> **EXERCISE DIRECTIONS**:
Write out the whole passage below on monoclonal antibody treatments for COVID-19, word for word.

> **DOCUMENT EXTRACT**:

=-=-=-=-=

Is the monoclonal antibody treatment for which the Food and Drug Administration recently revoked emergency-use authorization the only monoclonal antibody treatment that was available to the public? In other words, did the FDA’s revocation stop all monoclonal antibody treatments for people who get COVID-19 or only some? The news media is interested only in reporting the politicians yelling at each other, not on any underlying facts.
I had been hearing many anecdotal stories about favorable results from monoclonal antibody treatments. Among the anecdotes, two friends of mine who recently (two weeks ago) tested positive for COVID-19 received monoclonal antibody treatments, and their conditions immediately improved significantly. Of course, the experience of two of my friends is not scientific proof of anything, and we can’t even be certain that the treatment caused the improvement of my two friends — though for one in particular, the coincidence of treatment and the magnitude of improvement was remarkable. Nor do I know if their treatments were the same ones for which the FDA revoked emergency-use authorization.

=-=-=-=-=

> **SOURCE INFORMATION**:
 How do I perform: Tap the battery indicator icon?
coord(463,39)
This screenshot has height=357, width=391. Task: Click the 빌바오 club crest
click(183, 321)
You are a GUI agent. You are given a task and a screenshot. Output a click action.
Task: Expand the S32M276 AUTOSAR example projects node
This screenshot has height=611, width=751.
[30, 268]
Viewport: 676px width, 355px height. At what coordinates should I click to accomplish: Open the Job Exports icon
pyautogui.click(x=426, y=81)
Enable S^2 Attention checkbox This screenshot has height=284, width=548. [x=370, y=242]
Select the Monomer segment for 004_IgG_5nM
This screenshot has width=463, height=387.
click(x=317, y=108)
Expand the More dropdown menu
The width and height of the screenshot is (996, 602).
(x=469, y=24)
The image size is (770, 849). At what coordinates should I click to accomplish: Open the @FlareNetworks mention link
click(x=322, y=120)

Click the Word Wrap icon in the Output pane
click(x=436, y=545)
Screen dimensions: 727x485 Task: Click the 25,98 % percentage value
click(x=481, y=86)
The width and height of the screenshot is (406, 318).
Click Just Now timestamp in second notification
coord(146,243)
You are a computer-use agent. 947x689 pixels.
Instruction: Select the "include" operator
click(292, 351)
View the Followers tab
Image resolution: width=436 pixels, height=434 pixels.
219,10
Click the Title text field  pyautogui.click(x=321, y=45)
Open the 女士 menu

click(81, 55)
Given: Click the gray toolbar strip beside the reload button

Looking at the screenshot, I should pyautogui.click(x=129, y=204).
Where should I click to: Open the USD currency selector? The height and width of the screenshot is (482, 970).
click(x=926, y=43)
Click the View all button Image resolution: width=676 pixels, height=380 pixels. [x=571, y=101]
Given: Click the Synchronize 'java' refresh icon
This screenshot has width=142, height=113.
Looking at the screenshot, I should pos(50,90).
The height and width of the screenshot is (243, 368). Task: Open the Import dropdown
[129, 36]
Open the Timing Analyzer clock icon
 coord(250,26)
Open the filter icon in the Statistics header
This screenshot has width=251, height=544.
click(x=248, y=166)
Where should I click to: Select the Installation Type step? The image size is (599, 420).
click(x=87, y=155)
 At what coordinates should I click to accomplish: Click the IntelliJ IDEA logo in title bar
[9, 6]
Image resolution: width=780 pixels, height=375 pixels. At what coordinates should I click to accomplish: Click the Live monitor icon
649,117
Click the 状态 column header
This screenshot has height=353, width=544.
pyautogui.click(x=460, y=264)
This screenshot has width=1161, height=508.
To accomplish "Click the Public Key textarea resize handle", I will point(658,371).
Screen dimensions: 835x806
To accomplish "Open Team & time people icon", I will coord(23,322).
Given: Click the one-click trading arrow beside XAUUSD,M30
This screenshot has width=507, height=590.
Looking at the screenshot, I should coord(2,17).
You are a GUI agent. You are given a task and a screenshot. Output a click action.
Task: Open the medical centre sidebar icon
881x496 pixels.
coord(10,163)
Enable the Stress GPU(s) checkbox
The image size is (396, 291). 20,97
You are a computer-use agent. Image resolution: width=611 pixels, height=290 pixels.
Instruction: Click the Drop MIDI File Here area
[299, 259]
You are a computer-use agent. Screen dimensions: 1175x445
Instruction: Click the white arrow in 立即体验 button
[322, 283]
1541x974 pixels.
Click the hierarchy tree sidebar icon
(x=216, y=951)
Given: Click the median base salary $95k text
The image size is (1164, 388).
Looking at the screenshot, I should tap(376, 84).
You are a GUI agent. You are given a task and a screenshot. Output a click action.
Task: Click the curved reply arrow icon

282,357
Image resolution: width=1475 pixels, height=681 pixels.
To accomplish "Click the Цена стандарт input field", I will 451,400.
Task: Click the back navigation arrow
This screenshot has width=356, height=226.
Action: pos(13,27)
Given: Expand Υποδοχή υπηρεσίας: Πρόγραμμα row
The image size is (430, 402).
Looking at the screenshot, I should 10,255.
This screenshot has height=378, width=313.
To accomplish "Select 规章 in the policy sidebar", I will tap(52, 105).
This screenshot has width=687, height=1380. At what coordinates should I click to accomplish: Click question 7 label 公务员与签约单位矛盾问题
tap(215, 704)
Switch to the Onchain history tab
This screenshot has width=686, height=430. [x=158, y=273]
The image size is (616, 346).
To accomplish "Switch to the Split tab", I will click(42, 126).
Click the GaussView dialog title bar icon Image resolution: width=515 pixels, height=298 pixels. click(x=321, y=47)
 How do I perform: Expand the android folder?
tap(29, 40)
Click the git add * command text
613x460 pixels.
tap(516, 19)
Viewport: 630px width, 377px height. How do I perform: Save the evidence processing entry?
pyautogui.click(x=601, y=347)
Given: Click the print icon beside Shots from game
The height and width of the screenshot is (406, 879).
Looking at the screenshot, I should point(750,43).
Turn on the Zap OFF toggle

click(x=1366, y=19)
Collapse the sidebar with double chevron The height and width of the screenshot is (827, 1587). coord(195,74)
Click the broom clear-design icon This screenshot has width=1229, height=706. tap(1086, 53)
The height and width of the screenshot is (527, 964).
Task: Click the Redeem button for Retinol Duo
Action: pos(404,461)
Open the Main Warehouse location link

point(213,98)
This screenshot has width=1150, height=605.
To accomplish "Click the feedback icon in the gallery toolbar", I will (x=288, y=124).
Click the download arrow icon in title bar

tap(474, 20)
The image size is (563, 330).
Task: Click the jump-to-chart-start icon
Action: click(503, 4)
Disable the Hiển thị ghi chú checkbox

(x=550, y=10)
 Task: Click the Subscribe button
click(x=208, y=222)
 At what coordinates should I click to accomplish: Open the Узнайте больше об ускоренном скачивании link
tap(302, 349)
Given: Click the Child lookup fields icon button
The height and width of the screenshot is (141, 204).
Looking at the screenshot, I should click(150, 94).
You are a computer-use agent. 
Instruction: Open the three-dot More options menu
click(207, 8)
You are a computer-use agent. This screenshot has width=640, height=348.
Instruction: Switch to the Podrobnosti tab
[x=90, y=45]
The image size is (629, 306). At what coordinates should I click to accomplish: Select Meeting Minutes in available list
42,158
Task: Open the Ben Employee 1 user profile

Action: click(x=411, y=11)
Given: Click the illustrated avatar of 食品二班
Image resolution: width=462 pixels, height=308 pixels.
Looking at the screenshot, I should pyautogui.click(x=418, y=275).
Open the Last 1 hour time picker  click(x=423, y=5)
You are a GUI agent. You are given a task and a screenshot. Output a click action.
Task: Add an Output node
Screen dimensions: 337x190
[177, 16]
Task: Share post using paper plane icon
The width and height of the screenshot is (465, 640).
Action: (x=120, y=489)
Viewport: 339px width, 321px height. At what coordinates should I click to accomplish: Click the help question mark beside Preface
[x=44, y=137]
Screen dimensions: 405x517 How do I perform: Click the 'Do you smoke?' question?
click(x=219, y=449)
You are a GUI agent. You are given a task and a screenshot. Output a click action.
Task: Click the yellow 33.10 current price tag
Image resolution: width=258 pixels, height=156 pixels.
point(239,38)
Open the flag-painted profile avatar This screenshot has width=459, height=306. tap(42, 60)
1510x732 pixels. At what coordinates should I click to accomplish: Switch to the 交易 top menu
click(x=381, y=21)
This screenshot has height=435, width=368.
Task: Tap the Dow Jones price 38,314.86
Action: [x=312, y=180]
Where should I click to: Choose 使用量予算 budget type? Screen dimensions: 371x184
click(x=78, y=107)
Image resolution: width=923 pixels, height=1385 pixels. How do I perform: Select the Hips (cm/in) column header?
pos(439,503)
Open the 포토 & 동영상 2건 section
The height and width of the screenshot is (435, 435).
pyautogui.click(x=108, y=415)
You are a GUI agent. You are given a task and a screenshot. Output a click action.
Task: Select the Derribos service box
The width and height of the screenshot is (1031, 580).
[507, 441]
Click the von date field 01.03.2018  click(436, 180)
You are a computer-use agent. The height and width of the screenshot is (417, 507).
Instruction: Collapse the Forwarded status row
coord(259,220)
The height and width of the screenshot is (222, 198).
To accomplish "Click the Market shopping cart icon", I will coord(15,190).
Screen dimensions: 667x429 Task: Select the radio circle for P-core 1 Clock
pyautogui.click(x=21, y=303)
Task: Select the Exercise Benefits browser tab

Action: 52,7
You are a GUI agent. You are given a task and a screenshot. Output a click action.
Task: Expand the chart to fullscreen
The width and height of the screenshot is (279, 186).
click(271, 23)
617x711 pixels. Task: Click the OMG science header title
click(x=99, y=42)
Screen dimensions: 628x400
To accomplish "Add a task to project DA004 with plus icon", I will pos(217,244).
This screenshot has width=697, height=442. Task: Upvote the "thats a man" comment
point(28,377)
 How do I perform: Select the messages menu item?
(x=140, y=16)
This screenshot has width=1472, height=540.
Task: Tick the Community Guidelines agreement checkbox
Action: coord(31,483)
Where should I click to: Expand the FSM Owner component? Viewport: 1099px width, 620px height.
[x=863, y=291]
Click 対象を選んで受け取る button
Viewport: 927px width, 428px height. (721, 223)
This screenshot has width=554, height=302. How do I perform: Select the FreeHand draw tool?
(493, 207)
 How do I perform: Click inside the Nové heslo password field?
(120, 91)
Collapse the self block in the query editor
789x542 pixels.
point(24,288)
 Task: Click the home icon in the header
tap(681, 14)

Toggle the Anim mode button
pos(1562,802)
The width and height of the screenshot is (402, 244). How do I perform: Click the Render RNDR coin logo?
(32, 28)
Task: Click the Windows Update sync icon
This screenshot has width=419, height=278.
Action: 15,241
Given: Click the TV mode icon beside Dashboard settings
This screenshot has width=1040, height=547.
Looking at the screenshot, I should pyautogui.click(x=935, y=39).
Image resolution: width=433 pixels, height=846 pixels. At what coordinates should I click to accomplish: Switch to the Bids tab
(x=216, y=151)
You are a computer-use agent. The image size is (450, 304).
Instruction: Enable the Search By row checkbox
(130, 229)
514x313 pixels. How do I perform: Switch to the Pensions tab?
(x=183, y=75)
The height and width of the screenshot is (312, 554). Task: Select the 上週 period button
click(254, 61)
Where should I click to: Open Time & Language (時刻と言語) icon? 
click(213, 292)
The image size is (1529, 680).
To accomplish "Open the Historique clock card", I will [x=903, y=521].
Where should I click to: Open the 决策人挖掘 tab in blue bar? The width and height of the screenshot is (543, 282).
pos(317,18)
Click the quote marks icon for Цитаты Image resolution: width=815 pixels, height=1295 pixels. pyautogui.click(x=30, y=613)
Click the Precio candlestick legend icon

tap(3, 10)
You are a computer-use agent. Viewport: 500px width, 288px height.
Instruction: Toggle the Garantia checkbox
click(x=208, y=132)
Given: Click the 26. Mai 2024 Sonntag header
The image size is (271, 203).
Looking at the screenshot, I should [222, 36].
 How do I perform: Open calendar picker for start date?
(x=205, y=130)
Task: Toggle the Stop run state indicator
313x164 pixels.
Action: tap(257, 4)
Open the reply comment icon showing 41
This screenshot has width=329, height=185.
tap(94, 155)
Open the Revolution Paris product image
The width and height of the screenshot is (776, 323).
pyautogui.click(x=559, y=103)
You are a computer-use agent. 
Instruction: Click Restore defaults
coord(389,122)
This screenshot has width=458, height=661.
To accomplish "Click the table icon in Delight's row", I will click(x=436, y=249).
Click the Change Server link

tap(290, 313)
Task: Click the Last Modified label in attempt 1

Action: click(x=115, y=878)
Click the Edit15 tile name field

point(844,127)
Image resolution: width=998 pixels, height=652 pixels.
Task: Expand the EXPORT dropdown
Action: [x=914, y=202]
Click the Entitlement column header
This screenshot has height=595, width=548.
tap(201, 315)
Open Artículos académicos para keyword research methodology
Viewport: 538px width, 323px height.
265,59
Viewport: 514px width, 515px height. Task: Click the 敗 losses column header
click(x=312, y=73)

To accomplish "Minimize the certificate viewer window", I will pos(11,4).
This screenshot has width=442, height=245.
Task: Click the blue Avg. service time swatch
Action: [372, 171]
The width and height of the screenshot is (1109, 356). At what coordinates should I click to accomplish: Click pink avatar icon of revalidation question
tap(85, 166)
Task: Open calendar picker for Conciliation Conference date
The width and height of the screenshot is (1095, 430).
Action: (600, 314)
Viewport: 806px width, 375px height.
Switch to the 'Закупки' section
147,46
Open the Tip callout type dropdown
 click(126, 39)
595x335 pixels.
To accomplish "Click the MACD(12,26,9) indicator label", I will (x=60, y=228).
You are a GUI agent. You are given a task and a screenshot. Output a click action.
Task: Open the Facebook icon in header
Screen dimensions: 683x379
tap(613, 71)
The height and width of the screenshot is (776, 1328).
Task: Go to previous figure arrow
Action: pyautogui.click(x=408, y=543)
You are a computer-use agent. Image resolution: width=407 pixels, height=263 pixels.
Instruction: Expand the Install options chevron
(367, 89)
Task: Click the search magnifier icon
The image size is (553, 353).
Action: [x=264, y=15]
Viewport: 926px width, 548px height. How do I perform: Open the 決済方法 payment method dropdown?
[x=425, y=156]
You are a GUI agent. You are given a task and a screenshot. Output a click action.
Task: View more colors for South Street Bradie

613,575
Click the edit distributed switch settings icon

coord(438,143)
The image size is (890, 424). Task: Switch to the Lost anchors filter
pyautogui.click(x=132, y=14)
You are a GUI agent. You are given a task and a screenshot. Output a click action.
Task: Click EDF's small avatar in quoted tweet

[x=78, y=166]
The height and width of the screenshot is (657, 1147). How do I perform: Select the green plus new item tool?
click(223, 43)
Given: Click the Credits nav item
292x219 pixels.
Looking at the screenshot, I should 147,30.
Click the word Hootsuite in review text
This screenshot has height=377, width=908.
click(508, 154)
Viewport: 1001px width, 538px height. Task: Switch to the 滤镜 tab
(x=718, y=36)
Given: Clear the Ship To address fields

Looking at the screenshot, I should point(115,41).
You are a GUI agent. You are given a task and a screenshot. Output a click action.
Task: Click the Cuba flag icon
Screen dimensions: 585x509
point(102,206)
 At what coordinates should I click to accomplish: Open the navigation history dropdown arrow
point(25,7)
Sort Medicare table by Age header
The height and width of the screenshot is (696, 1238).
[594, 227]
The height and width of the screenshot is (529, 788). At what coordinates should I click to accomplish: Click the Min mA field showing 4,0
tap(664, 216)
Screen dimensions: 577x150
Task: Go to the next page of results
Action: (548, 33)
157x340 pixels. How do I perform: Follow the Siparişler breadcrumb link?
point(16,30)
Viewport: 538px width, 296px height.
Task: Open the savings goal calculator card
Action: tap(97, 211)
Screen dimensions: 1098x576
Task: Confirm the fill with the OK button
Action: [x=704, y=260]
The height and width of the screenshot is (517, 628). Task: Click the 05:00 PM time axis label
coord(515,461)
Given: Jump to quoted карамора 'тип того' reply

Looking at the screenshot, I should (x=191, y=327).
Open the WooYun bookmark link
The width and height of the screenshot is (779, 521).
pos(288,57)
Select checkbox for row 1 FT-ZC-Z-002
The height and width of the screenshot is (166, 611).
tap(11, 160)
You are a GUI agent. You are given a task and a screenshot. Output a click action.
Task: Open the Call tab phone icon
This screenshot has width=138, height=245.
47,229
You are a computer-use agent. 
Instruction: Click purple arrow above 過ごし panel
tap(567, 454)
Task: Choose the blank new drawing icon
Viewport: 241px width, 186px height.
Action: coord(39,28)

=-=-=-=-=

> **RESULT FOR THIS EXERCISE**:
Is the monoclonal antibody treatment for which the Food and Drug Administration recently revoked emergency-use authorization the only monoclonal antibody treatment that was available to the public? In other words, did the FDA’s revocation stop all monoclonal antibody treatments for people who get COVID-19 or only some? The news media is interested only in reporting the politicians yelling at each other, not on any underlying facts.
I had been hearing many anecdotal stories about favorable results from monoclonal antibody treatments. Among the anecdotes, two friends of mine who recently (two weeks ago) tested positive for COVID-19 received monoclonal antibody treatments, and their conditions immediately improved significantly. Of course, the experience of two of my friends is not scientific proof of anything, and we can’t even be certain that the treatment caused the improvement of my two friends — though for one in particular, the coincidence of treatment and the magnitude of improvement was remarkable. Nor do I know if their treatments were the same ones for which the FDA revoked emergency-use authorization.